A Washington Blade analysis of 18 voter precincts believed to have large concentrations of LGBT residents shows that Bowser won 14 of them, with Gray and mayoral candidate Tommy Wells, a Council member from Ward 6, each winning two of the “LGBT” precincts.

Several of the precincts won by Bowser are located in areas long known as “gay” neighborhoods, including Dupont Circle, Logan Circle, Adams Morgan and Shaw. Other precincts she won are in areas considered up and coming neighborhoods into which many LGBT people are moving, such as the 14th and U Street, N.W. corridor, Bloomingdale, and Ledroit Park.

Everett Hamilton, owner of a local public relations firm and longtime gay Democratic activist, is serving as a volunteer communications strategist for the Bowser campaign. He said he believes Bowser captured the majority of LGBT votes for the same reason that she won the overall citywide vote.

“At the end of the day, LGBT people, like all city residents, are going to vote for the person who can best run the city and who they believe is best for the city,” he said.

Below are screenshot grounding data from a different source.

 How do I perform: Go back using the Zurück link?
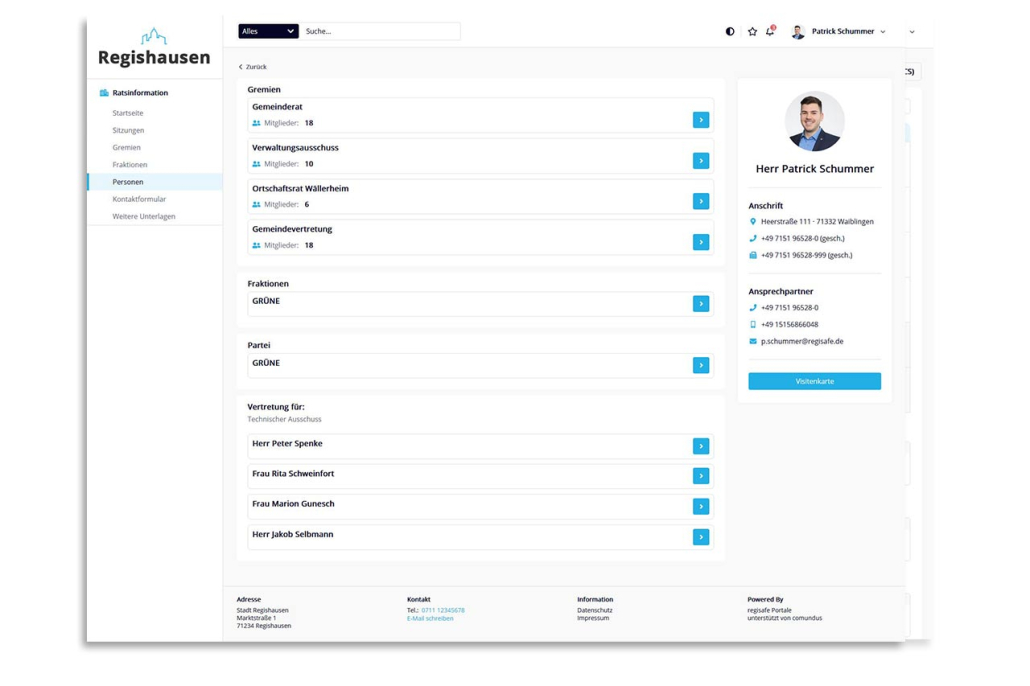(252, 66)
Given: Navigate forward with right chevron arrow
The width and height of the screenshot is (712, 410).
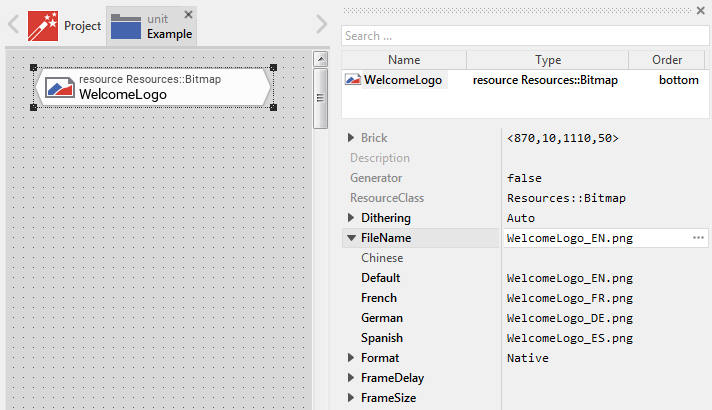Looking at the screenshot, I should pyautogui.click(x=321, y=25).
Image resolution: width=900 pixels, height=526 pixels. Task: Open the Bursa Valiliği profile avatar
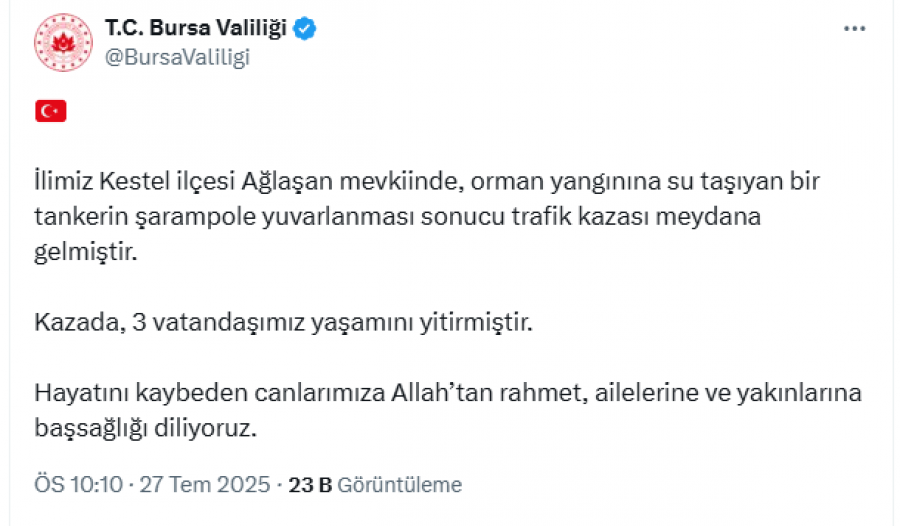[63, 42]
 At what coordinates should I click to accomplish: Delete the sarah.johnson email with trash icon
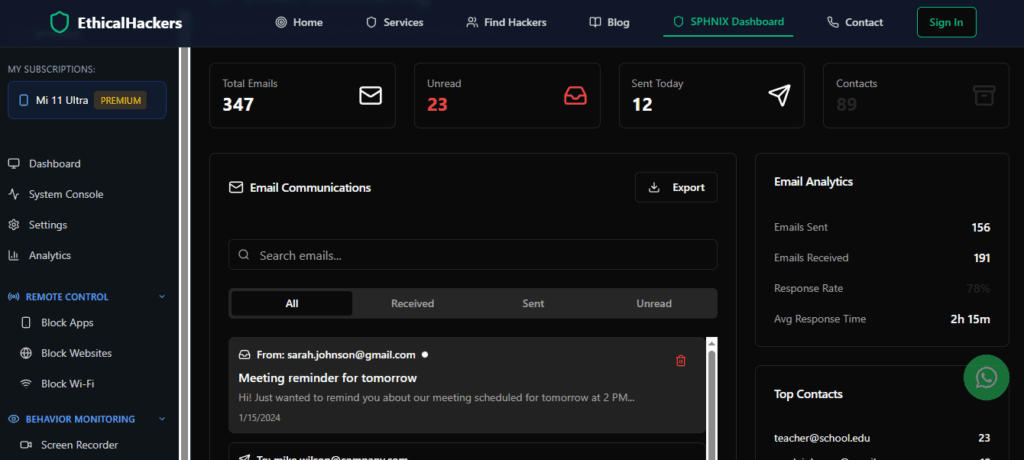coord(681,361)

With a gay brother and a gay campaign manager, Hamilton said no one can dispute the fact that Bowser and her campaign have strong ties to the LGBT community, Hamilton said.

Other political observers, however, point out that Gray was ahead of Bowser and the other mayoral candidates until U.S. Attorney Ronald Machen took the extraordinary step of implicating Gray in an illegal scheme to raise more than $600,000 for Gray’s 2010 mayoral election campaign less than a month before the primary.

Gray has long denied having any knowledge in the scheme that led to the indictment of businessman Jeffrey Thompson, who pleaded guilty to orchestrating the scheme in exchange for being promised a more lenient jail sentence. It was Thompson who has told prosecutors Gray knew about the illegal activity and approved it.

The revelations by Machen resulted in an immediate rise in support for Bowser that many observers believe led to her victory at the polls.

Catania’s LGBT supporters, meanwhile, have said that Catania’s reputation as a reform politician with a strong legislative record on issues such as healthcare, education, and LGBT rights will have none of the negative baggage that Gray had as the general election campaign for mayor moves forward.

Longtime gay Democratic activist Paul Kuntzler, one of the founders of the Gertrude Stein Democratic Club, surprised many in the LGBT community last week when he announced his support for Catania over Bowser. Ben Young, Catania’s campaign manager, said “many more” prominent LGBT Democrats would soon announce their support for Catania.

Veteran gay Democratic activist Peter Rosenstein, a Blade columnist, has emerged as one of Catania’s leading critics, saying Catania’s status as a former Republican whose philosophy isn’t as progressive as people think will work against Catania in a city with an overwhelmingly Democratic electorate.

Angela Peoples, president of the Stein Club, the city’s largest LGBT political group, said the club’s bylaws prevent it from endorsing a non-Democratic candidate when a Democrat is running in a particular race.

Even if the club could endorse a non-Democrat, Peoples said she expects the club to back Bowser, although its members have yet to set a date to vote on an endorsement.

“As always, I will certainly yield to the will of the membership,” she said. “This election poses an interesting situation for many folks and for LGBT folks in the District as there is an LGBT candidate on the ballot,” Peoples said.

“However, I think what I’ve seen thus far coming out of the primary is Democrats are uniting around Councilwoman Bowser. And I think that’s great to see,” she told the Blade.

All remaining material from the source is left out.